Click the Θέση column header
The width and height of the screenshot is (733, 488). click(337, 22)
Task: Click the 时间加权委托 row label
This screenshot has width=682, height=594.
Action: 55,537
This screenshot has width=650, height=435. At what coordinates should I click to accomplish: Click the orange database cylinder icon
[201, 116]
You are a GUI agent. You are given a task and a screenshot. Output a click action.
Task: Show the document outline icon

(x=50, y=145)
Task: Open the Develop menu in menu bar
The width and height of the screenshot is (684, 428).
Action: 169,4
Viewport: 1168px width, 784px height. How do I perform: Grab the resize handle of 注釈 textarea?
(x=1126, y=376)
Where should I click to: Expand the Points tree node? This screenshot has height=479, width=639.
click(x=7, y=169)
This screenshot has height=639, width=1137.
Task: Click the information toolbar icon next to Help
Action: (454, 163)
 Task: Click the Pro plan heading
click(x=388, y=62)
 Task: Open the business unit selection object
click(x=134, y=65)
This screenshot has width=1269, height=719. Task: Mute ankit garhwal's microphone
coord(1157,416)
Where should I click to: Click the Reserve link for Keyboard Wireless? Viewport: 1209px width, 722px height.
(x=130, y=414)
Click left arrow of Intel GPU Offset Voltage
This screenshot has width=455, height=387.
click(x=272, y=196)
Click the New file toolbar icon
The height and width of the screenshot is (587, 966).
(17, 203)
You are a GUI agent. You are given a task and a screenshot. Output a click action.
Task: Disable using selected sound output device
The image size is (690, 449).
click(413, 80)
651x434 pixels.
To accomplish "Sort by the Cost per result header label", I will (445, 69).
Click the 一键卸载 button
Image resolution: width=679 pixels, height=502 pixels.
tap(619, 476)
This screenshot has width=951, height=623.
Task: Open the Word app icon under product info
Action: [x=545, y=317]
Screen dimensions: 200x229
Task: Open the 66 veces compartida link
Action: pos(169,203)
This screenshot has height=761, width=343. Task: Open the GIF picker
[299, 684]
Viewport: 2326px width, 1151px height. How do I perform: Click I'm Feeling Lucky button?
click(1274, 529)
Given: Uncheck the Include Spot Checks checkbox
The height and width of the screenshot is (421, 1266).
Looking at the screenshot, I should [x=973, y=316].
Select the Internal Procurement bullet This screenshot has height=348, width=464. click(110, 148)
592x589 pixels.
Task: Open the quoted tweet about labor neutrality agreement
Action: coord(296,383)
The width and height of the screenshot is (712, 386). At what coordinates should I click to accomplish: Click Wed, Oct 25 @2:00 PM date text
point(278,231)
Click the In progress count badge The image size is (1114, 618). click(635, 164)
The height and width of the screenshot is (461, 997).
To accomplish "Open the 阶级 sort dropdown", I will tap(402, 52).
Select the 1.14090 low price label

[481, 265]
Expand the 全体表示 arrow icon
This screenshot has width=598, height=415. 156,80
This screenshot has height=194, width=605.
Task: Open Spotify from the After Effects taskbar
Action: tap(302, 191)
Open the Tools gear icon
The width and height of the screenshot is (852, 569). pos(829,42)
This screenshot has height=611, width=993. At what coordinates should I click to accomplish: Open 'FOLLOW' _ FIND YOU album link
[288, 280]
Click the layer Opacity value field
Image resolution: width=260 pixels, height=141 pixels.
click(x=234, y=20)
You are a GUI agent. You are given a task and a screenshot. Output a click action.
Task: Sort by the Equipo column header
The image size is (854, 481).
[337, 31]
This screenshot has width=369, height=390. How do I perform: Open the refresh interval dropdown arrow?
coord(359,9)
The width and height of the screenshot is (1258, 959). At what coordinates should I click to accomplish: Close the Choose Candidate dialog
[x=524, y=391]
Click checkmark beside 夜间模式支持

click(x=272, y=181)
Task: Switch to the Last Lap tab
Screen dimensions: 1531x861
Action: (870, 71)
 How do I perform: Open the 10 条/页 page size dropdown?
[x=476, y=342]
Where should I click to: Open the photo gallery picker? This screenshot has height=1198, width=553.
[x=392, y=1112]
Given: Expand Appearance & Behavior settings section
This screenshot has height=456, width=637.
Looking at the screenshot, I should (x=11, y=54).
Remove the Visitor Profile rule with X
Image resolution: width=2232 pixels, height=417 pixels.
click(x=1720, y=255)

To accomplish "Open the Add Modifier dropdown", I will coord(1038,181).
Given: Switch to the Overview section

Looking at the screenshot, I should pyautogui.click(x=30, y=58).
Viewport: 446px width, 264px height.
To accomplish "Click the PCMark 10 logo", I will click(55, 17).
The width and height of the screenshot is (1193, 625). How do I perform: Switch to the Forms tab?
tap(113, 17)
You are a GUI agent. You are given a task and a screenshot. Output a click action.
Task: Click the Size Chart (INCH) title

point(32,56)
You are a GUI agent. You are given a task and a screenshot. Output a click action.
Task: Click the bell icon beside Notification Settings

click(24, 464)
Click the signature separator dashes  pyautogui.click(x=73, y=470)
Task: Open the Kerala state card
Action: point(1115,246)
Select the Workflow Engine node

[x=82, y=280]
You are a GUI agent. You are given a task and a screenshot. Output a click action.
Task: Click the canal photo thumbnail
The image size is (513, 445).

### WHAT IS REQUIRED:
Rewrite the lines from the one containing "Remove the Visitor Profile rule with X" through the end of the records as a JSON list of strings, one string per line, leaving out blank lines.

### REPLY:
[
  "Remove the Visitor Profile rule with X",
  "Image resolution: width=2232 pixels, height=417 pixels.",
  "click(x=1720, y=255)",
  "To accomplish \"Open the Add Modifier dropdown\", I will coord(1038,181).",
  "Given: Switch to the Overview section",
  "Looking at the screenshot, I should pyautogui.click(x=30, y=58).",
  "Viewport: 446px width, 264px height.",
  "To accomplish \"Click the PCMark 10 logo\", I will click(55, 17).",
  "The width and height of the screenshot is (1193, 625). How do I perform: Switch to the Forms tab?",
  "tap(113, 17)",
  "You are a GUI agent. You are given a task and a screenshot. Output a click action.",
  "Task: Click the Size Chart (INCH) title",
  "point(32,56)",
  "You are a GUI agent. You are given a task and a screenshot. Output a click action.",
  "Task: Click the bell icon beside Notification Settings",
  "click(24, 464)",
  "Click the signature separator dashes  pyautogui.click(x=73, y=470)",
  "Task: Open the Kerala state card",
  "Action: point(1115,246)",
  "Select the Workflow Engine node",
  "[x=82, y=280]",
  "You are a GUI agent. You are given a task and a screenshot. Output a click action.",
  "Task: Click the canal photo thumbnail",
  "The image size is (513, 445)."
]